Expanded criteria for consideration of which instruments to use in mass administrations would include not only the validity and reliability of the instrument but also the cost. Next would be how much time is involved in administration and the expected response of the client to taking the test. Also, if you give it to one or a hundred students, how easy is it to score? Or even more important, can it be self-scored in some situations? Can you receive immediate feedback on the results, or will it have to be sent away to be scored? Is training required to score the instrument? Are there good norms for the group you are testing? Is there an interpretive guide that might let the client understand the results without seeing a counselor? In our career center, all of these are important considerations in deciding on an instrument to administer to students.
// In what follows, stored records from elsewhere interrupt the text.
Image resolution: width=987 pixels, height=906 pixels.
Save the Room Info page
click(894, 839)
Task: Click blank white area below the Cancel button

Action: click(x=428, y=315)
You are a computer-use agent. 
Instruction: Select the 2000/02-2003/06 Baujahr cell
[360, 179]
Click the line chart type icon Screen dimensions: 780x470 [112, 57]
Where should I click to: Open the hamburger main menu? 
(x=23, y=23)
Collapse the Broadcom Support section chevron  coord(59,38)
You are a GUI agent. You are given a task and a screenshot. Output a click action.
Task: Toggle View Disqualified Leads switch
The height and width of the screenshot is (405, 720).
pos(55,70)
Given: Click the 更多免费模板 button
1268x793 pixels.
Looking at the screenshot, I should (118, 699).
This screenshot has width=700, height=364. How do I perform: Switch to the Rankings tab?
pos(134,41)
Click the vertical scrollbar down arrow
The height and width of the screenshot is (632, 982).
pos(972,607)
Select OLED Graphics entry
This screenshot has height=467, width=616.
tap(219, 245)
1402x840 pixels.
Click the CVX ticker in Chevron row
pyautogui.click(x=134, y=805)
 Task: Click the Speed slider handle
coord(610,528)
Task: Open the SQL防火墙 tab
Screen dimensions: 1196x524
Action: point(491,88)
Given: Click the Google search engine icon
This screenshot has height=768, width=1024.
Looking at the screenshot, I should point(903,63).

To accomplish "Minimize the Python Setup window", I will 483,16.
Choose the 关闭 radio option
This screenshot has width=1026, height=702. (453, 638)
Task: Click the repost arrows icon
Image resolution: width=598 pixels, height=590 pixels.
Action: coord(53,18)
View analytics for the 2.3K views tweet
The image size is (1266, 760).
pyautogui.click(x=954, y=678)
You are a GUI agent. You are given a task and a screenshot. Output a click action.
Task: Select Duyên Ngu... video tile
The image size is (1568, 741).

In Table 13-1, we list the criteria for choosing, for example, the MVS over other standardized tests. You can see that it measures up well to the criteria suggested.

Table 13-1. Criteria Used for Selecting the My Vocational Situation

Criterion Comment
Validity See referencea
Reliability See referencea
Cost Minimal
Time for administration Very short
Client response to taking instrument Usually positive
Training needed for scoring Minimal
Scoring Self-scoring, easy
Availability of norms for particular population Excellent
Training needed for interpretation Minimal
Usefulness to client Considerable
aHolland, J. L., Daiger, D. C., & Power, P. G. (1980). My Vocational Situation. Palo Alto, CA: Consulting Psychologists Press.

You may want to start with several low-cost screening tools, like the MVS (Holland et al., 1980). A critical review of the usefulness of the MVS is provided in an article by Holland, Johnston, and Asama (1993). There are many good, short assessment instruments that are inexpensive, easily administered and scored, and useful for use in workshops or other situations where immediate scoring and feedback are important. Reviews of these appear in A Counselor’s Guide to Career Assessment Instruments (Whitfield, Feller, & Wood, 2009) or any of the Mental Measurement Yearbooks (Spies et al., 2010), which is also where you will find extensive consideration of the issues of validity and reliability of most instruments. We also encourage you to read carefully the manuals for all instruments you choose. Authors are very concerned that you understand what is available to support their assessments. We should reinforce here, however, that typically one can and often must assess the usefulness of a measure as one part of an assessment battery. That is, usually it is only one of a number of measures or indexes that is available or that we have administered, and it becomes important to consider how well it works in concert with those other instruments.

A Basic Battery of Career Assessment

In a general way, we look for methods of assessing the state of people’s vocational situations (e.g., MVS-type measures), their interests, their personalities, and perhaps their skills, strengths, aptitudes, values, and beliefs. We may need an assessment instrument that works well in each of these areas. When we are choosing a battery of instruments, we add to our criteria that the assessment instruments work well together or perhaps even complement one another. Sometimes you have to reassess the usefulness of an instrument when it is only one of many assessments you want to use. But let us look at a basic instrument for each of the areas we have identified and select one that might best meet the criteria we have suggested would be important. Although we apply the criteria to the use of the instruments in a career center, you should think about how well each instrument would apply where you work.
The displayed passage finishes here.